Saved entries:
BEGIN

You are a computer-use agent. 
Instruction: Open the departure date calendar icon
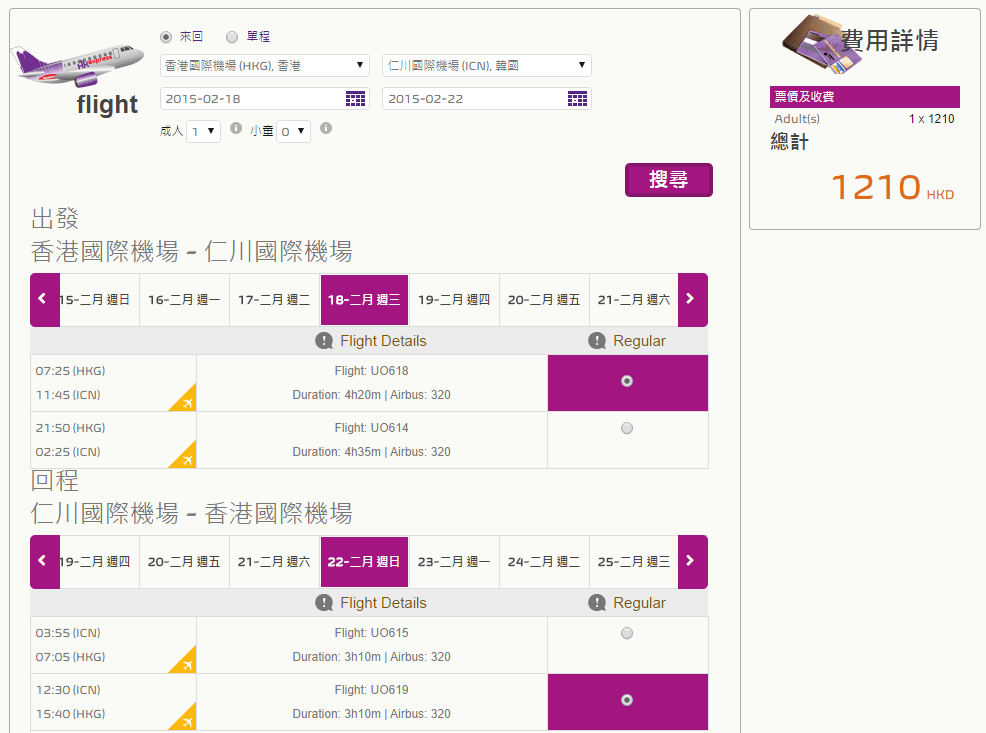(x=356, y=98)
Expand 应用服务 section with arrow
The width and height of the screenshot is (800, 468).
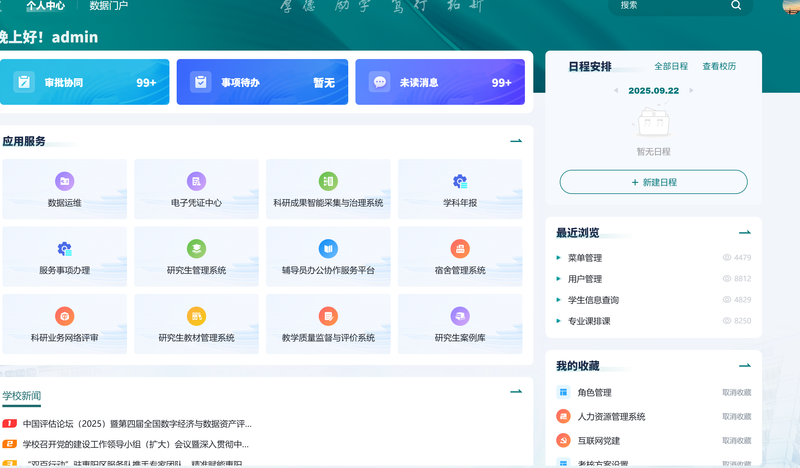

END

REQUIRED WORK:
Transcribe every line of the records exactly. Pictures do not belong in the copy.

REPLY TO THE TASK:
You are a computer-use agent. 
Instruction: Open the departure date calendar icon
(x=356, y=98)
Expand 应用服务 section with arrow
The width and height of the screenshot is (800, 468).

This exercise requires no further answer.